Au Québec, comme ailleurs dans le monde, les femmes demeurent généralement sous-représentées dans diverses institutions ou à différents postes décisionnels, que ce soit dans les domaines politique, économique et social ou dans la fonction publique.

Les femmes s’investissent généralement en plus grand nombre dans des domaines qui semblent traditionnellement les concerner davantage, comme la santé, l’éducation ou la culture.

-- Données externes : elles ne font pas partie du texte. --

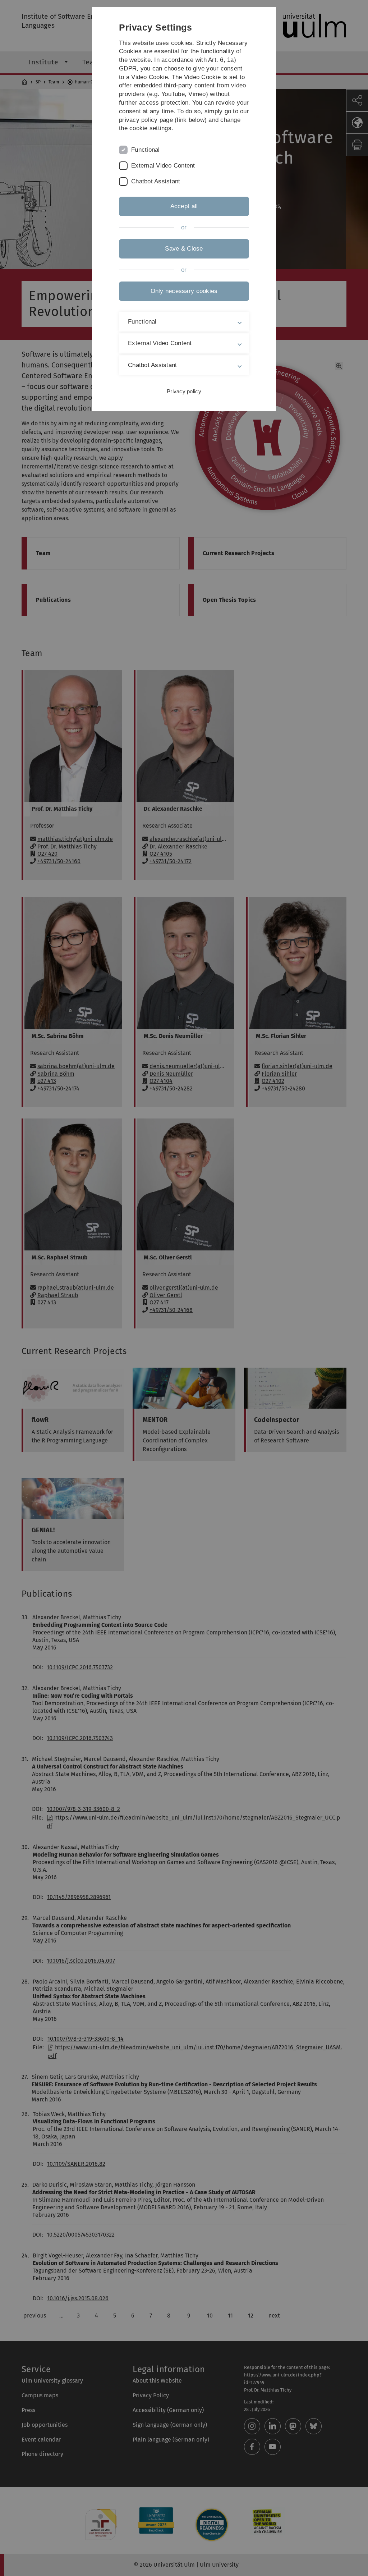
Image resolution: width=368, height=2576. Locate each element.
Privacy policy (184, 391)
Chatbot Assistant (155, 181)
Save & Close (184, 248)
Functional (145, 149)
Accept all (184, 206)
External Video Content (163, 165)
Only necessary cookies (184, 291)
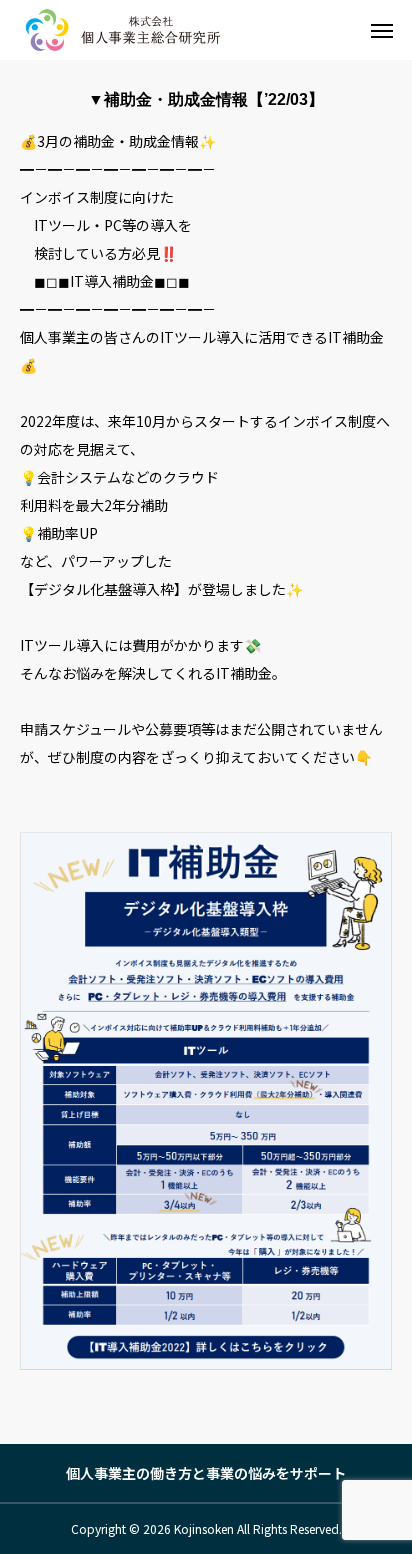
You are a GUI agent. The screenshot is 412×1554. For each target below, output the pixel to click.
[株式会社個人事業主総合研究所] (125, 30)
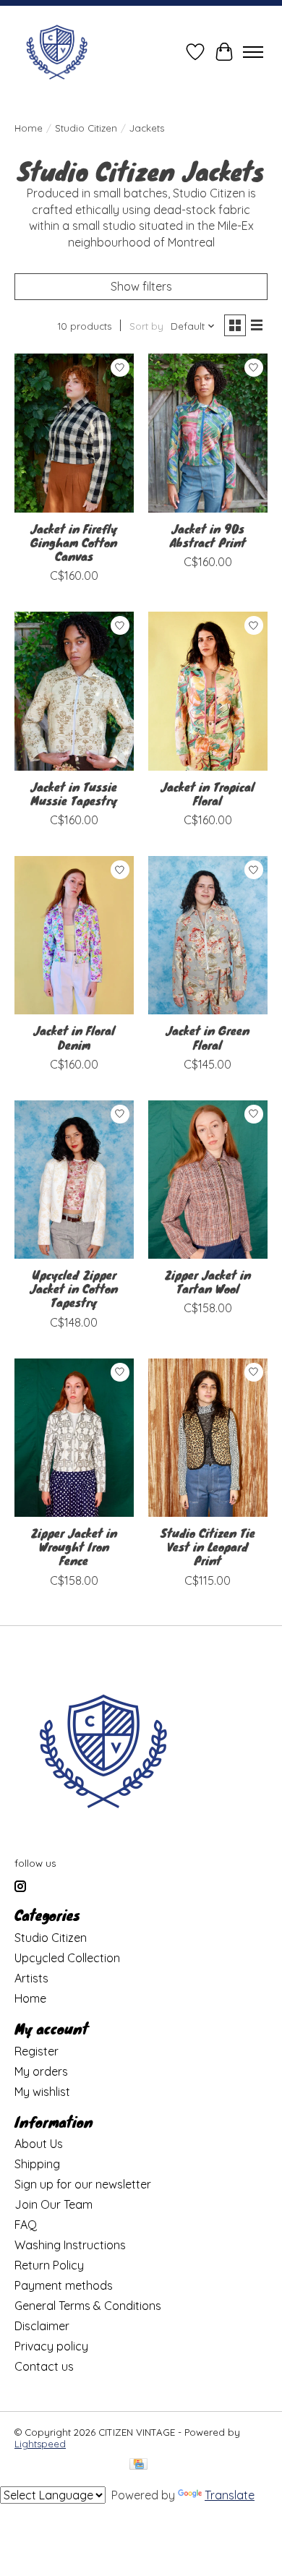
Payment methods (63, 2285)
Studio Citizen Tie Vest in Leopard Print (208, 1546)
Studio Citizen (86, 128)
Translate (230, 2495)
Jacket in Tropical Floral (208, 793)
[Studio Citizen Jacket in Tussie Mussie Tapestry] (74, 691)
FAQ (25, 2224)
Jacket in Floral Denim (74, 1037)
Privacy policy (51, 2346)
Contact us (44, 2366)
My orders (41, 2071)
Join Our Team (53, 2204)
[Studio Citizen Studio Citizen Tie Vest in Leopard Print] (208, 1437)
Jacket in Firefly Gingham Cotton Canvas (73, 542)
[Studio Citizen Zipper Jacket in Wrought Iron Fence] (74, 1437)
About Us (38, 2143)
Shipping (37, 2164)
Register (36, 2051)
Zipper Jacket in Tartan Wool (207, 1281)
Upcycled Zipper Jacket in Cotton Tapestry (74, 1288)
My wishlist (42, 2091)
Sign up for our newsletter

Paradoxalement, les femmes sont peu présentes dans les conseils municipaux, alors que les décisions qui y sont prises ont une influence directe sur :

  • la qualité de vie
  • le développement socioéconomique
  • l’habitation
  • l’environnement
  • l’aménagement du territoire.


La représentation des femmes dans les lieux de pouvoir est un enjeu démocratique important, particulièrement dans les conseils municipaux. Leur faible participation à la vie publique municipale les prive d’un pouvoir important sur leur milieu de vie. Par ailleurs, certains sièges au plan régional ne sont réservés qu’à des personnes élues, dans les centres locaux de développement (CLD) ou les conférences régionales des élus (CRE), ce qui a un impact sur la présence des femmes dans ces lieux de décision.

Des pistes d’explication

La faible représentation des femmes dans certains lieux de pouvoir pourrait s’expliquer par :

  • des stéréotypes traditionnels : responsabilités familiales incombant davantage à la femme;
  • la nature même du pouvoir, moins attirante pour les femmes : culture du débat plutôt que recherche d’harmonie, par exemple;
  • l'éducation différenciée des femmes et des hommes;
  • les écarts socioéconomiques entre les femmes et les hommes.

Saviez-vous que...

Les femmes du Québec obtiennent le droit de vote à l’échelle provinciale en 1940.